A month after he came to live with us, Jaco and I went to see Lucy Newton, who’s quiet and exacting. She likes dogs. And most people. Unlike me, she is settled within herself. She has a couple of decades of experience training search-and-rescue dogs, patrol dogs, human-remains detection dogs, narcotics dogs, conservation dogs. I have enough experience to have had some success, but I’ve had notable failures as well. I also had some bad habits. It wasn’t just Jaco who had things to learn.

Lucy breaks tasks down into their smallest increments, partly for the handler’s benefit, sure, but largely because it helps the dog. Her directions to me were specific and clear: Open Jaco’s crate in the car. Clip his leash to his flat collar. Clip the collar on Jaco. Don’t hurry. Gather yourself. Only then, let him leap to the ground.

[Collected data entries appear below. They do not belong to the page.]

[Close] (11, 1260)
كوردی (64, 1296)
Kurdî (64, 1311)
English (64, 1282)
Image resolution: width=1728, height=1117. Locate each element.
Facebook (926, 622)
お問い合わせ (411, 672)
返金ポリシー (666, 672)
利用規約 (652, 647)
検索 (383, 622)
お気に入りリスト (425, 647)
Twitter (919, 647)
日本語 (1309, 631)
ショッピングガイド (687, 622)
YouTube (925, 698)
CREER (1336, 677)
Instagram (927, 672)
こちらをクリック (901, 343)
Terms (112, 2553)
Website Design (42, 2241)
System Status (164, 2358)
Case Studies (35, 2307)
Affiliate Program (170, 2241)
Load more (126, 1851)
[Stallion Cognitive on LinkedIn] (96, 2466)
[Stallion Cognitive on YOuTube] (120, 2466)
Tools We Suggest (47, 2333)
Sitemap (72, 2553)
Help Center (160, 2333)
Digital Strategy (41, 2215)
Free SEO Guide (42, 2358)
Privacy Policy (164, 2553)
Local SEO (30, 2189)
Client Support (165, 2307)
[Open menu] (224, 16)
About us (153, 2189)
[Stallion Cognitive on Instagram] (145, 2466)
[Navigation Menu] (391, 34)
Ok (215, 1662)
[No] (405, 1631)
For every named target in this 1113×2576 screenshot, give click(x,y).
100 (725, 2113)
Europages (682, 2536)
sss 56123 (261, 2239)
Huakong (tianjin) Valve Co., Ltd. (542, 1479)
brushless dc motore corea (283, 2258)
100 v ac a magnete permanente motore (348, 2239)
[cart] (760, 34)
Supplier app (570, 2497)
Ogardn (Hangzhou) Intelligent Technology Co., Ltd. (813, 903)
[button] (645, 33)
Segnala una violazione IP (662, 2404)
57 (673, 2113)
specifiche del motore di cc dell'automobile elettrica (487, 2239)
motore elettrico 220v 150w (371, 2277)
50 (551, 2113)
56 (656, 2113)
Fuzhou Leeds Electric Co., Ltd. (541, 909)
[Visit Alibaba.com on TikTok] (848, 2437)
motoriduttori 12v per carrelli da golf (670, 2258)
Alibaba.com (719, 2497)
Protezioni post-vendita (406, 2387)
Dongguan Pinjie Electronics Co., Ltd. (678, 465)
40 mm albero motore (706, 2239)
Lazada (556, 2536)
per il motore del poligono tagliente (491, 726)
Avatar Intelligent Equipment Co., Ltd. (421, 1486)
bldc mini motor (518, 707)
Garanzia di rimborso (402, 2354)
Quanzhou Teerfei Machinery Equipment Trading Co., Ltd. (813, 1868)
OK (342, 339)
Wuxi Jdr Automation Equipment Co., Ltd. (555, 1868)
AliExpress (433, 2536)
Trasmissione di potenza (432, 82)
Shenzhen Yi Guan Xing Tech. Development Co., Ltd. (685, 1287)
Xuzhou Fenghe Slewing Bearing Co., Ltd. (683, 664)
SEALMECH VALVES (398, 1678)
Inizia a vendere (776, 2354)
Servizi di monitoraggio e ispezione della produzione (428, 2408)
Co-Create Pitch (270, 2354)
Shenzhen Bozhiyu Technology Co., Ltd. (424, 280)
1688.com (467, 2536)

A chartreuse tennis ball on a string waited on the ground where he landed. His eyes glowed, his teeth snapped and he pranced into the nearby garage, the tennis ball clenched in his jaws, its short string hanging from his mouth like the tail of a dead mouse. After four weeks of cold turkey on any toy that resembled a ball, after four weeks of bonding boredom, Jaco finally got his fix.

Lucy waited for us at the back of the large garage, standing on a platform behind a bank of eight identical plywood boxes hanging from a rail. Part of a detection-dog training system developed by K9 trainer Randy Hare, the boxes had big PVC pipes sticking out of their tops like chimneys and clear plastic covers that could be raised and lowered on their fronts. Tinny rock music blared from a radio in the corner. Jaco ignored the music. The floor was slippery. Jaco ignored that. His mouth was full of tennis ball, and he was straining at the end of his leash. He’d been ball deprived and he didn’t want it taken away from him.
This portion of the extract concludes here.